I’ve been doing this since before Christmas, so a couple of weeks now. Have I slipped and had a non-vegan product? Yes.
But I’ve stuck to my plant-based-vegetarian philosophy, focused on consuming fresh, whole foods and plant-based recipes. I found AMAZING vegan cheese (hey violife!) and vegan pizza (Waitrose and Pizza Express!) for when I need those things in my life… and all in all it’s going really well.
I have been feeling:
Endurance during workouts has improved
More connected to the planet and animals etc – sounds woo woo I know, but it’s soooo nice to not just be thinking about myself and trying to eat well in a way that is nourishing for the environment as well as me!
My body has…
Not really reacted to the change so far, because I guess I’d gradually been becoming more plant-based so I’ve not found any of the bloating/digestition issues a lot of people report*
I had a bit of blue cheese over xmas that DEFINITELY wasn’t vegan.
I also had a bit of non-vegan chocolate.
It’s a process! While some may disagree, as far as I’m concerned this is about a sustainable lifestyle change and REDUCING ANIMAL PRODUCTS as MUCH AS POSSIBLE for the LONG TERM, and so a few slips overall may happen but won’t throw me off the wagon!

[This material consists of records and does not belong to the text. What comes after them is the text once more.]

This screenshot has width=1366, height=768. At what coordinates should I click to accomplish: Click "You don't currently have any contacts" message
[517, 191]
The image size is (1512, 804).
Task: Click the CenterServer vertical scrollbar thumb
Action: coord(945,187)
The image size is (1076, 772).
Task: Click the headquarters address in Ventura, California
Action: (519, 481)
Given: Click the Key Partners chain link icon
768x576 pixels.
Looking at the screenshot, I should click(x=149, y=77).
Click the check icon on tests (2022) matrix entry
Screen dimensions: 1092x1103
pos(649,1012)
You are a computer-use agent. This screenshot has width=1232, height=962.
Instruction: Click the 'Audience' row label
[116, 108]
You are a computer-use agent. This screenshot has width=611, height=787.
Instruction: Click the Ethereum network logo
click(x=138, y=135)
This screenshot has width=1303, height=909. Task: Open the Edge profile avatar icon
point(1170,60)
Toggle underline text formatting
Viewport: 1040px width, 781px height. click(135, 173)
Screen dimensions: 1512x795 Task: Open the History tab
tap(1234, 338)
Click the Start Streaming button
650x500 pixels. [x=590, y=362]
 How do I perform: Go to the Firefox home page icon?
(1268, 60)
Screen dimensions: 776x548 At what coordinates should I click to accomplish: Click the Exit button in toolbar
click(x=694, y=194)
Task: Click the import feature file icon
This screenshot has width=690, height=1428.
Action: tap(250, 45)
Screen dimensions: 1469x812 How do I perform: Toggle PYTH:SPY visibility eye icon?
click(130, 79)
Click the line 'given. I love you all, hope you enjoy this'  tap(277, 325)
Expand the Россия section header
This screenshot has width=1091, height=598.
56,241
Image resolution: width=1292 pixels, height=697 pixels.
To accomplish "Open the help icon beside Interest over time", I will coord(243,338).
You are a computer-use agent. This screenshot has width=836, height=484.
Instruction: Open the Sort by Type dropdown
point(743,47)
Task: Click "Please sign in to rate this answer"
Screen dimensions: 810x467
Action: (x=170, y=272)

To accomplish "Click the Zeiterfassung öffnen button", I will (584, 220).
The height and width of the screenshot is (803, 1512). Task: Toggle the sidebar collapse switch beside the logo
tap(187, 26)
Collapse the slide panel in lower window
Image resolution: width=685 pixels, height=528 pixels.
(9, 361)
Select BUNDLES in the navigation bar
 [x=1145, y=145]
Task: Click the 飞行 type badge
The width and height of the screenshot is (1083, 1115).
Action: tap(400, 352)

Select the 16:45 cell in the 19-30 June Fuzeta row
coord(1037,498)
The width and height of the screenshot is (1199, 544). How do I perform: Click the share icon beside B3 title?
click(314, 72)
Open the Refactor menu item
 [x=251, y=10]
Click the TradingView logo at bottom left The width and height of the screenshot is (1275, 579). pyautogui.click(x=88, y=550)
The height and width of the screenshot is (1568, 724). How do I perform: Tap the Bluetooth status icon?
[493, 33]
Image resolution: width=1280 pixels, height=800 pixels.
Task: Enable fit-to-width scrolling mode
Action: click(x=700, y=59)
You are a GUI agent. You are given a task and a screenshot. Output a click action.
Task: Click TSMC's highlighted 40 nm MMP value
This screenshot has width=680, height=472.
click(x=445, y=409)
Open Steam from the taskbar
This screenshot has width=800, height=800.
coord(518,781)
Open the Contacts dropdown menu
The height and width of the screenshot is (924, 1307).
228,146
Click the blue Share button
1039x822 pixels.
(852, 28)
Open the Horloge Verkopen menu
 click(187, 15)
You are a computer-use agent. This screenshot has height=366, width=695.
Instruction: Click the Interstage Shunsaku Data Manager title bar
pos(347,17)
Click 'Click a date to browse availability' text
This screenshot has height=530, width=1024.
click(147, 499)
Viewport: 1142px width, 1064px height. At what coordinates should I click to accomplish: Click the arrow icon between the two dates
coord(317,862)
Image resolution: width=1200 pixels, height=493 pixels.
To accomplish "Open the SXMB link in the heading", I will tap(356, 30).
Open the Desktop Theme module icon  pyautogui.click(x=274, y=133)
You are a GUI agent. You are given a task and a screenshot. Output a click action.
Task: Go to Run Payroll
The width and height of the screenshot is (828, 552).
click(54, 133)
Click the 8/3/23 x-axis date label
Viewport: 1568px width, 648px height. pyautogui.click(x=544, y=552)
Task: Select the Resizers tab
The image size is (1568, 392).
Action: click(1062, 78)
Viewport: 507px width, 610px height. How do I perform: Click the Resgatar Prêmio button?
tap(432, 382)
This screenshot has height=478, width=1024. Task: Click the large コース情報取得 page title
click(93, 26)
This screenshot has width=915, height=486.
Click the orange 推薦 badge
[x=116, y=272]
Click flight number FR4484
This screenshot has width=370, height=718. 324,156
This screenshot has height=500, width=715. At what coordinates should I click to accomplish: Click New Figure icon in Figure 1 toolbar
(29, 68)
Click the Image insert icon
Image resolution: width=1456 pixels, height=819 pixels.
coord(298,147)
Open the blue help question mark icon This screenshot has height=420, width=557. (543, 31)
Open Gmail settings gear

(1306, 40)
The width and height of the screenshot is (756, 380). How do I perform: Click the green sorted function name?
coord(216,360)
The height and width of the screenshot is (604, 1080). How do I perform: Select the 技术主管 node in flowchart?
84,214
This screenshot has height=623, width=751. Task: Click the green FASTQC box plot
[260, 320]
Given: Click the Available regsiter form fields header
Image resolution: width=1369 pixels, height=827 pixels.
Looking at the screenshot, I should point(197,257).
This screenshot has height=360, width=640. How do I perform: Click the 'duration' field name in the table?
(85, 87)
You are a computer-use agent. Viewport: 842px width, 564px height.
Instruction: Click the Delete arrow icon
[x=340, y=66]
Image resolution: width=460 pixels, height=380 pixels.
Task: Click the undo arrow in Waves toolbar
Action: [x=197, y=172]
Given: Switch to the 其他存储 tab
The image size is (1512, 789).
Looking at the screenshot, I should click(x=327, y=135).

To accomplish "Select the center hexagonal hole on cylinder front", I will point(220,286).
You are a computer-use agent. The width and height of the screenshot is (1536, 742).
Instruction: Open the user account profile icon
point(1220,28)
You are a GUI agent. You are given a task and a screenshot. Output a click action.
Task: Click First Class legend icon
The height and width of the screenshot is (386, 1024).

Friends who react saying they don’t give a f*** about animals, and I’m ridiculous not to eat meat etc. etc. I don’t have any plans to preach or convert anyone, but I’d like my lifestyle choices to be MINE ❤
[*Post publication edit (3rd Jan 17:55): literally the before day this post was scheduled to go live, so yesterday, I started noticing afternoon headaches, which have continued today (the day of publication) – so like, maybe negative symptoms a couple of weeks into this? I’m also feeling very nauseaous. This MAY OR MAY NOT BE CONNTECTED to my diet change – I am diarising what I’m eating, and tracking it to test it. According to Google, these aren’t unusual things to experience while your body adjusts. Of greater concern to me was something happened last night that has never happened to me before except when I’ve had a severe fever – night sweats. So I need to monitor this, and check in with my doctor and nutritionist at the earliest opportunity. Remember there is no substitute for qualified advice!]
All of the things I’ve watched, been inspired by etc. in this decision are linked below and above throughout this post. Watch/read/listen for curiosity’s sake if nothing else – you don’t have to change how you eat at all, but being informed is always nice!
Make sure if you do this, you check in with professionals and ensure you’re looking at supplementation in the right way – protein believe it or not is super easy to get from plants (you just need to know your complete proteins from your non-completes, and how to combine different sources to get all the essential amino acids!) but Vitamin B12 and iodine are super important too.